Он выдержал паузу и улыбнулся, глядя на Бенальу:
— Правда, Абдель?
Бенальу кивнул. Игнасио продолжил свою речь: он упомянул Аристотеля, Спинозу, Вольтера; под конец заговорил о Ницше. Он еще говорил, когда появился Марсело. «Наконец-то», — подумал я. Все присутствующие вскочили со своих мест, начались объятия, приветствия, знакомства. Игнасио придвинул для него стул рядом с собой, но Марсело не стал садиться.
— Какая радость, дружище! — воскликнул Игнасио, беря его под руку. — Как ты додумался заглянуть к нам в «Оксфорд»?
— Я весь вечер звонил тебе домой. Наконец подошла Марта и сказала мне, что около восьми ты будешь здесь.
— Ровно в восемь, — уточнил Игнасио. — Самое главное — точно следовать своим привычкам.
Марсело явно проявлял беспокойство.
— Нам надо поговорить, — произнес он.
— Конечно, — радостно согласился Игнасио. — Для этого мы и здесь, не так ли?

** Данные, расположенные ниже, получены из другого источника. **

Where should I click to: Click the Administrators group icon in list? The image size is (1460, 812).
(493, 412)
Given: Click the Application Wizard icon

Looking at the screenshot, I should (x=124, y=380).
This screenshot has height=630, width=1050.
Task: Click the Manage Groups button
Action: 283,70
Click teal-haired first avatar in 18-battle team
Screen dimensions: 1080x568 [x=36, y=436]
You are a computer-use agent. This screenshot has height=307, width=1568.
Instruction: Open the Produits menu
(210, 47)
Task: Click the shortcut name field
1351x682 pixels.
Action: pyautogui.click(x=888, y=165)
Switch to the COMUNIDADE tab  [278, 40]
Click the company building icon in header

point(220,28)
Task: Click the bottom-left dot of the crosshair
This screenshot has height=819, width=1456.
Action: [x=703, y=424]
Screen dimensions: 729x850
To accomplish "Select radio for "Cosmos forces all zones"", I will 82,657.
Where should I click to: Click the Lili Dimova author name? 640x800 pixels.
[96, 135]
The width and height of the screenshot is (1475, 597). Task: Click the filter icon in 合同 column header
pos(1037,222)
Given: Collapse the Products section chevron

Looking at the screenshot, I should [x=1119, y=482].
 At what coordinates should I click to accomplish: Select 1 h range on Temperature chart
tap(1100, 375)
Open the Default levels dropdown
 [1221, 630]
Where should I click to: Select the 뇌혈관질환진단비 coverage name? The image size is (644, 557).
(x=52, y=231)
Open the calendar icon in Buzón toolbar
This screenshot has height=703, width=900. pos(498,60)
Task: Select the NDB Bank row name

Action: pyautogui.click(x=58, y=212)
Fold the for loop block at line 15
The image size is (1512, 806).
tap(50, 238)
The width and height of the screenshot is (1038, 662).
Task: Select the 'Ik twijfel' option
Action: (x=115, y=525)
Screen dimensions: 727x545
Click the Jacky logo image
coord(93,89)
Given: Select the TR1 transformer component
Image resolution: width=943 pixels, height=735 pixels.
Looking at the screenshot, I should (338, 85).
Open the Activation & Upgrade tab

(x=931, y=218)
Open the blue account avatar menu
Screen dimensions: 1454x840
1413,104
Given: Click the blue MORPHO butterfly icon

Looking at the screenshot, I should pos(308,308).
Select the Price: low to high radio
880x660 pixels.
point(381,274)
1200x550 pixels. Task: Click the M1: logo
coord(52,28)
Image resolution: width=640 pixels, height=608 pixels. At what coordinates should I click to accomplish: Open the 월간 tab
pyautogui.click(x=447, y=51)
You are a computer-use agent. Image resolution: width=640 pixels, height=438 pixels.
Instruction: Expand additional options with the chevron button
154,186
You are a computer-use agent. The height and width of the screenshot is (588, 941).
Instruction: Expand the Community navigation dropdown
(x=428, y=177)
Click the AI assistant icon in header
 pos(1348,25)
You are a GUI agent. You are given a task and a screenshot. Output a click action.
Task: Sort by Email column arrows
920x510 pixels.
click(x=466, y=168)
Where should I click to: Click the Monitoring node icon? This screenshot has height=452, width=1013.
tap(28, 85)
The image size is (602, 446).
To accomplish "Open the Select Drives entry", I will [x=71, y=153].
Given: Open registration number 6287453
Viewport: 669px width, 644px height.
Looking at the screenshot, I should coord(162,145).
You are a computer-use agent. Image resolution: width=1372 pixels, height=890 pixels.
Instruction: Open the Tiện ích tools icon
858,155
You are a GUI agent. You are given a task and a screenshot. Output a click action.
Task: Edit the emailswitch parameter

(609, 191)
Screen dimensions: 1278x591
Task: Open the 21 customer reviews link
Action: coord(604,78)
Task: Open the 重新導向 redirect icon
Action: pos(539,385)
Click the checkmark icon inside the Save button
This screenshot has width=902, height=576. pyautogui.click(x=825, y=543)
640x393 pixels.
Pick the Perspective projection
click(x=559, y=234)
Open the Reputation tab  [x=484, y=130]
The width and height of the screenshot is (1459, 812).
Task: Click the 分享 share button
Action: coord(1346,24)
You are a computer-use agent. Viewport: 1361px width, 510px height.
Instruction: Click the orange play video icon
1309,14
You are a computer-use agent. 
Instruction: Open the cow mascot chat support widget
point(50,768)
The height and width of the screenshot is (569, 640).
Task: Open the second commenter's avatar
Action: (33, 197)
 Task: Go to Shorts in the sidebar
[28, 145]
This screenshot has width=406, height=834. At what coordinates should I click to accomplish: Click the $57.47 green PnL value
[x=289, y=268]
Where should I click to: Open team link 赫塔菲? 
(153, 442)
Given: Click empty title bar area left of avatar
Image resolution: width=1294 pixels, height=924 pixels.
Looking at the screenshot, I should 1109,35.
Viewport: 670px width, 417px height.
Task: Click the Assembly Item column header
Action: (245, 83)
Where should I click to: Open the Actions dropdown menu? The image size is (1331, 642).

Сделав жест в сторону стойки, он спросил:
— Что будешь пить?
Марсело посмотрел мне в глаза.
— Ты ему ничего не говорил?
В ответ я взглянул на него, взглядом прося прощения. Вокруг нас возобновился шум вечеринки. Игнасио поинтересовался:
— А что он должен был мне рассказать?
— Ничего, — ответил Марсело и нелогично добавил: — Пойдем в другое место, и я тебе все расскажу.
— Как это в другое место? — жалобно простонал Игнасио и, словно не приняв всерьез слова Марсело, произнес: — Ты уже сто лет здесь не появляешься, а когда вдруг заходишь, тебя тут же тянет уйти.
К нам подошел официант. Указав на него, Игнасио предложил:
— Давай, Марсело, закажи уже что-нибудь у Исидро и немедленно садись.
— Игнасио, пожалуйста, — вмешался я, шепча ему на ухо умоляющим тоном. — Речь идет об очень важных вещах. Давай выйдем на минутку.